Photographe primitif
Un photographe primitif est une personne ayant utilisé les différentes techniques photographiques mises au point à partir des années 1830 et adoptant une démarche esthétique ou artistique.
La naissance du « photographe artiste » s'entend face à l'importante production d'images qui découle de cette invention, laquelle englobe aussi bien les champs artistiques, scientifiques que commerciaux.
Par convention, cette « période primitive » de la photographie en tant qu'art constitue une rupture et prend fin dans les années 1860, avec, entre autres, l'essor des sociétés de photographie à un niveau mondial et la reconnaissance de cette invention par les institutions.
Définition
C'est Félix Nadar qui a donné ce nom de « primitifs » à la première génération des photographes, catégorie à laquelle il dit appartenir lui-même[1], en leur consacrant un chapitre dans son essai Quand j'étais photographe[2].

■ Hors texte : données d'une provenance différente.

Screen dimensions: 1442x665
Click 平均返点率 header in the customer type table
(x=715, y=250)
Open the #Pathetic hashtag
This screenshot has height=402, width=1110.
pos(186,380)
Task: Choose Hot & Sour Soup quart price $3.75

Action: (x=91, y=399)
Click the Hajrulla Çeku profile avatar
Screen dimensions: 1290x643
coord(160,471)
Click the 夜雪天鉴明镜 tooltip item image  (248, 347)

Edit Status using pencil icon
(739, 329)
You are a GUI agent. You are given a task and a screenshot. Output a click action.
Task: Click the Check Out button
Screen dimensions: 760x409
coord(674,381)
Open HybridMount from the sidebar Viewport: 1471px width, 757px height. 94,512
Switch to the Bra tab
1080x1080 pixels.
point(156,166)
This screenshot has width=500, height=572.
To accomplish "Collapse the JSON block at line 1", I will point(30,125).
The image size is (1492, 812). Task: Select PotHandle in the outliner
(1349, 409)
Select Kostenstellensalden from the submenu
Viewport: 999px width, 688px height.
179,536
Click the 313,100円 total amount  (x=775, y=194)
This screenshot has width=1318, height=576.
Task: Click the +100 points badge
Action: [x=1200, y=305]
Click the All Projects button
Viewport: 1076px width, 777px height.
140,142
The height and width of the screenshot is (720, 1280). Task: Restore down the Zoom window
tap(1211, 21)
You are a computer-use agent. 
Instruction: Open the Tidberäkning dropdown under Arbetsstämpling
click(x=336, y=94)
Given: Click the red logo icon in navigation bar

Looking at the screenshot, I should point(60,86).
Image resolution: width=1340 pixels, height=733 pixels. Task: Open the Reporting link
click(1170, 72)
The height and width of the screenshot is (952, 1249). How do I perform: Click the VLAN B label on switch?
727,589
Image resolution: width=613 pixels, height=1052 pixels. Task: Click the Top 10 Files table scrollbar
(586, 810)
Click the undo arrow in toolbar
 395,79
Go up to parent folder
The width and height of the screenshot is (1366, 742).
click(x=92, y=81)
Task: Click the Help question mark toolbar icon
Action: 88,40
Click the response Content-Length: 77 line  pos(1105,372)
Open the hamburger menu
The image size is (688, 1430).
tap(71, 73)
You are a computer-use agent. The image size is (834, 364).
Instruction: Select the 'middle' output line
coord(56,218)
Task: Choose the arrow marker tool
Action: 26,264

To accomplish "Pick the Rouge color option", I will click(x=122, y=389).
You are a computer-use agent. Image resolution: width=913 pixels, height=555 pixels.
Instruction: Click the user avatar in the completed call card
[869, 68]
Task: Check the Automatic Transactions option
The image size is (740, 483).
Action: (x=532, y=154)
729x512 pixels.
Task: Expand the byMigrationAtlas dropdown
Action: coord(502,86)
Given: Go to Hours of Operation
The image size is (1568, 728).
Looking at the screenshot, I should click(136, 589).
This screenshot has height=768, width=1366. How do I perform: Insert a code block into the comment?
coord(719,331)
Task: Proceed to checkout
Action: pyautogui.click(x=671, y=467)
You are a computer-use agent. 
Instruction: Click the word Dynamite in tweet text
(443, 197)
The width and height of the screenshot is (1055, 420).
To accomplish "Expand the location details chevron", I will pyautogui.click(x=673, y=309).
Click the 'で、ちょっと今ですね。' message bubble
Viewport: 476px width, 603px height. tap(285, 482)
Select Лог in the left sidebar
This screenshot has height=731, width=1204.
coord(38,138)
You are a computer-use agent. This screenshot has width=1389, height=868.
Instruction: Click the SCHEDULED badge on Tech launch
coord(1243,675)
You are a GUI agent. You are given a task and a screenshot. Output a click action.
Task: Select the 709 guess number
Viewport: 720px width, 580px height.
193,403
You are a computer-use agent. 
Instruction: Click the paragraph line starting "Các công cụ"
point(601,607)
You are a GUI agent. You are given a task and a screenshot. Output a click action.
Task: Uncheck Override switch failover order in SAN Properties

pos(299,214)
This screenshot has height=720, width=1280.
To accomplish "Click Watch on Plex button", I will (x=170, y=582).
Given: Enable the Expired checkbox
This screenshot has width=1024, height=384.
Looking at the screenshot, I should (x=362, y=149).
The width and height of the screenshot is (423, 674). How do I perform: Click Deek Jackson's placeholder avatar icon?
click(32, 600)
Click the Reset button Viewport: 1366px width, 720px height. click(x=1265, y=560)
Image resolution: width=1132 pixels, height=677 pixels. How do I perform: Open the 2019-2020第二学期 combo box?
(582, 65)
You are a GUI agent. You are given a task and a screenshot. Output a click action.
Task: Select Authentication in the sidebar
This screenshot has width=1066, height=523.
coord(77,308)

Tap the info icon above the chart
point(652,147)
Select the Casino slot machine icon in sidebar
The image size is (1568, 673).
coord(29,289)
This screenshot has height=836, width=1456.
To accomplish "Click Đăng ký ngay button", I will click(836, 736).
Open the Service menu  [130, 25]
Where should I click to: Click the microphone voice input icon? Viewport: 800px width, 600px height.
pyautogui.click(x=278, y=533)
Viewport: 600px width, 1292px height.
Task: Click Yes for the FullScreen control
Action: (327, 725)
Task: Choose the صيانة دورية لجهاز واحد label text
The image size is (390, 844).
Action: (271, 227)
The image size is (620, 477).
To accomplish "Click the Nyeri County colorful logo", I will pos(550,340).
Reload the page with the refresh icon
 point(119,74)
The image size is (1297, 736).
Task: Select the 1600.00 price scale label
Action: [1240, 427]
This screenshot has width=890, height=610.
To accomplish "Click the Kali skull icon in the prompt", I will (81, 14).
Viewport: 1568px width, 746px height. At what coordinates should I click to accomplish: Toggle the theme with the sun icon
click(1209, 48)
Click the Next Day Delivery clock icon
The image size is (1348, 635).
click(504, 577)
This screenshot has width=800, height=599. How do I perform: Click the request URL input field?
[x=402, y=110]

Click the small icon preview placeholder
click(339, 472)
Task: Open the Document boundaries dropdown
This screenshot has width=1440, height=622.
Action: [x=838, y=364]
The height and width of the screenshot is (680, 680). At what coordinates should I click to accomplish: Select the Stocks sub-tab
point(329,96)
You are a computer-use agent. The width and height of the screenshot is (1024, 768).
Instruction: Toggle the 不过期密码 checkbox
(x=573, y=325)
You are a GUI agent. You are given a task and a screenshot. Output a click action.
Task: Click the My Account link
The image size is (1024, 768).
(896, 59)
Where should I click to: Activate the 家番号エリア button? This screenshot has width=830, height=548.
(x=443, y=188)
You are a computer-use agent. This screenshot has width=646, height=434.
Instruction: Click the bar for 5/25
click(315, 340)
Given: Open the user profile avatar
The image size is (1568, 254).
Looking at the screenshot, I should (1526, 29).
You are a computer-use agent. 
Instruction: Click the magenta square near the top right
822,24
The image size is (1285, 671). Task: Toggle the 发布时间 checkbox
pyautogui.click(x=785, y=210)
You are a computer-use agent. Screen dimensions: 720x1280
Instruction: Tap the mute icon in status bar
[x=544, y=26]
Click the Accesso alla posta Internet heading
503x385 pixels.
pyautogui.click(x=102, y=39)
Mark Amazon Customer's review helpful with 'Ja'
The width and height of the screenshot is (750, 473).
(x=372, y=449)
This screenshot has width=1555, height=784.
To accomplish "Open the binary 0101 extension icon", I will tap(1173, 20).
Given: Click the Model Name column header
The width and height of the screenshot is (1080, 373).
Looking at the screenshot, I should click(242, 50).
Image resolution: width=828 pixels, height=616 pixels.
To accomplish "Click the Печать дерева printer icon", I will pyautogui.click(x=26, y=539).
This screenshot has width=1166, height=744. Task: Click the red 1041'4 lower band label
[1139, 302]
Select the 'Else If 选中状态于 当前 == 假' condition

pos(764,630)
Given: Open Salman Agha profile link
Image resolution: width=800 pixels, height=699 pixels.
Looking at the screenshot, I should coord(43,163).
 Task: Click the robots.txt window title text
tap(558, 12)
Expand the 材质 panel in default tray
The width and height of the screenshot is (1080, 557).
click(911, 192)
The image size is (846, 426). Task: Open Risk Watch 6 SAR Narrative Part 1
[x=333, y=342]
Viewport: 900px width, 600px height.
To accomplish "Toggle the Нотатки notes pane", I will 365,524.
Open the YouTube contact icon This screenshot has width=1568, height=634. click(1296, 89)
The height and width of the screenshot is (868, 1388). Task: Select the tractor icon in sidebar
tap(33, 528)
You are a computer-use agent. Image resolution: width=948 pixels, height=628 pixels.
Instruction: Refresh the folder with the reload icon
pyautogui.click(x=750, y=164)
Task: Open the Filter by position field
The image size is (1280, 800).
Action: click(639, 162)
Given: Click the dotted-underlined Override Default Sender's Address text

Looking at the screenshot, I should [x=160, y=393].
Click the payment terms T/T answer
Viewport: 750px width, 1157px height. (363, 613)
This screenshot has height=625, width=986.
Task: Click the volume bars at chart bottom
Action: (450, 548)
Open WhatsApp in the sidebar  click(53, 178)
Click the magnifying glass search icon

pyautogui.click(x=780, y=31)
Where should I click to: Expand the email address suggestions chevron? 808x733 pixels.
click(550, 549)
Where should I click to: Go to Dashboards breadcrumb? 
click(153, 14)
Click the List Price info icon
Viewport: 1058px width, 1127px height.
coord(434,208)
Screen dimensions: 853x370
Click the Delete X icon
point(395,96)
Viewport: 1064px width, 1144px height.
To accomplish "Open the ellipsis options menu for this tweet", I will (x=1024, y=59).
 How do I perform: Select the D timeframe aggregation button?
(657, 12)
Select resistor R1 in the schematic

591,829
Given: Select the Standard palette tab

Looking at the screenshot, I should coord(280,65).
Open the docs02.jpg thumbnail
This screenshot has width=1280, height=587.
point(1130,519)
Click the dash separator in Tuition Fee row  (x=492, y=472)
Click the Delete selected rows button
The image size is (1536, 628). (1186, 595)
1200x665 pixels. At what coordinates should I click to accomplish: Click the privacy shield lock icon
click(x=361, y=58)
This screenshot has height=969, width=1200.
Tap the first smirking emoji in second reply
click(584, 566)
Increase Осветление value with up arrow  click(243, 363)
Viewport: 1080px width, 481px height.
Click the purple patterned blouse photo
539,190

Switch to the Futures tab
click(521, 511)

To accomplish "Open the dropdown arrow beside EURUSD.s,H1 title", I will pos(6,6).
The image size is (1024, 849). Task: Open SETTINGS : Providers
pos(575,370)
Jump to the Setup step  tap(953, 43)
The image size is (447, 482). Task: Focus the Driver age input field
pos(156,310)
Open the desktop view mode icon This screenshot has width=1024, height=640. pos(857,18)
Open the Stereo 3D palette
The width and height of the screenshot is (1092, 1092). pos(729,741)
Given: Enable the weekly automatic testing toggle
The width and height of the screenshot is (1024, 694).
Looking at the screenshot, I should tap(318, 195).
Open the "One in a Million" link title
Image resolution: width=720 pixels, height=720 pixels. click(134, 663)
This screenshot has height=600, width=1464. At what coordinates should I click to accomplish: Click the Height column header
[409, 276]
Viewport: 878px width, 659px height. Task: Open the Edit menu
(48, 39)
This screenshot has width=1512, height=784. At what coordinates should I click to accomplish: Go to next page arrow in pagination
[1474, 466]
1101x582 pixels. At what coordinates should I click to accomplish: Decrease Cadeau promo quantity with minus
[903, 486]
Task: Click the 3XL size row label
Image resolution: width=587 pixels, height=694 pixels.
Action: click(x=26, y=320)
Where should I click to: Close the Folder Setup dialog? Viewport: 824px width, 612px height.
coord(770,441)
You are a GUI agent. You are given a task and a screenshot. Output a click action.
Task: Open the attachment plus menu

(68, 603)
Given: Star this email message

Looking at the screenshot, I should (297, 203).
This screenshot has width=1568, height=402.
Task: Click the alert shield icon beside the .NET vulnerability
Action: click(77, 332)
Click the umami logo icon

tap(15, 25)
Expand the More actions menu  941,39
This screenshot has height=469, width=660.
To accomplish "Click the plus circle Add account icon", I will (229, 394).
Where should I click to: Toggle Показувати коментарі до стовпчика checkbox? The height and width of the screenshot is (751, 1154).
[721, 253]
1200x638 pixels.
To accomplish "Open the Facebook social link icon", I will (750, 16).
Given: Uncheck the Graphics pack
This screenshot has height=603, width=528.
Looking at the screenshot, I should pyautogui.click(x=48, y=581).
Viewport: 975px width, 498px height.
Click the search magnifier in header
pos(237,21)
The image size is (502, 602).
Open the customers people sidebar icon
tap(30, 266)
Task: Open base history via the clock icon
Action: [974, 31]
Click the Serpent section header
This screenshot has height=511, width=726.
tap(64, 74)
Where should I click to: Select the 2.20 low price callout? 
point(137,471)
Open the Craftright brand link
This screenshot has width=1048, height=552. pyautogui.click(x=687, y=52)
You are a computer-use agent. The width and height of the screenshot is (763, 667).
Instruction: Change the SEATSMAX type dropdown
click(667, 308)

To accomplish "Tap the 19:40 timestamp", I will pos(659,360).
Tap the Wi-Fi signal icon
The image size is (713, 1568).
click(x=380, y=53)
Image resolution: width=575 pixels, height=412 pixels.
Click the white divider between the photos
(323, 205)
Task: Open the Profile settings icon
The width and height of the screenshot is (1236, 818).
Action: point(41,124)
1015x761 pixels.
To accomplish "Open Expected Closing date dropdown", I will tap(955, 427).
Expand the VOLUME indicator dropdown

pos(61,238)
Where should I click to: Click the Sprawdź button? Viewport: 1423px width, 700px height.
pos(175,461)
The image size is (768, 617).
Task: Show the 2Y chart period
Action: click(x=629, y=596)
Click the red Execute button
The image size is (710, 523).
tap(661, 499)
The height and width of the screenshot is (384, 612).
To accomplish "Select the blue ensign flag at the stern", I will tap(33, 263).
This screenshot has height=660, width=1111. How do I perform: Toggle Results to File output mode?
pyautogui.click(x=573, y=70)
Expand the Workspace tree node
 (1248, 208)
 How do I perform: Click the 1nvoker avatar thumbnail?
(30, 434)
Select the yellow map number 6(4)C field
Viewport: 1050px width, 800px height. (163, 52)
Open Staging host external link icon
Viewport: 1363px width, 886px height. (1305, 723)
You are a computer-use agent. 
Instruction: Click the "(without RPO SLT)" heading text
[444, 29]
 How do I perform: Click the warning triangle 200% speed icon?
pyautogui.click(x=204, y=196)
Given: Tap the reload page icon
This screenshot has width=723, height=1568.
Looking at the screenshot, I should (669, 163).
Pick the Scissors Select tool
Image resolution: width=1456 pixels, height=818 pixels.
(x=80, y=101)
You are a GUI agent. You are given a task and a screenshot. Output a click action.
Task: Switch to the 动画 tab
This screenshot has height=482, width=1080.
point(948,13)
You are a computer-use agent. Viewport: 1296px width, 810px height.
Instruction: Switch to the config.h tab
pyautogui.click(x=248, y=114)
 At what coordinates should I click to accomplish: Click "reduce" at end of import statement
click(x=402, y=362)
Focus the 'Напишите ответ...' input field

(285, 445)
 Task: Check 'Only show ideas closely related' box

La période qu'il couvre va de 1840 à, en gros, 1870.
Après l'engouement, mêlant incrédulité et emballement, que suscitèrent les procédés de Nicéphore Niépce et Louis Daguerre, Nadar distingue trois catégories de photographes :
– les « daguerréotypeurs » comme Chevalier, Lerebours, Richebourg, Eduard Vaillat, Adolphe Legros, Jean Nicolas Truchelut[3], le studio Y. Thierry à Lyon et celui de Jean Claudet à Londres,
– les « photographes » comme Bayard, Poitevin, Paul Perier (1812-1897)[4], Gustave Le Gray, Marville, Onésipe et Olympe Aguado, Benjamin et Édouard Delessert, etc., lesquels s'appelaient parfois entre eux des « héliographes », praticiens pour la plupart du calotype, cherchant à améliorer les différents procédés, et qui devaient bientôt se constituer en sociétés d'amateurs.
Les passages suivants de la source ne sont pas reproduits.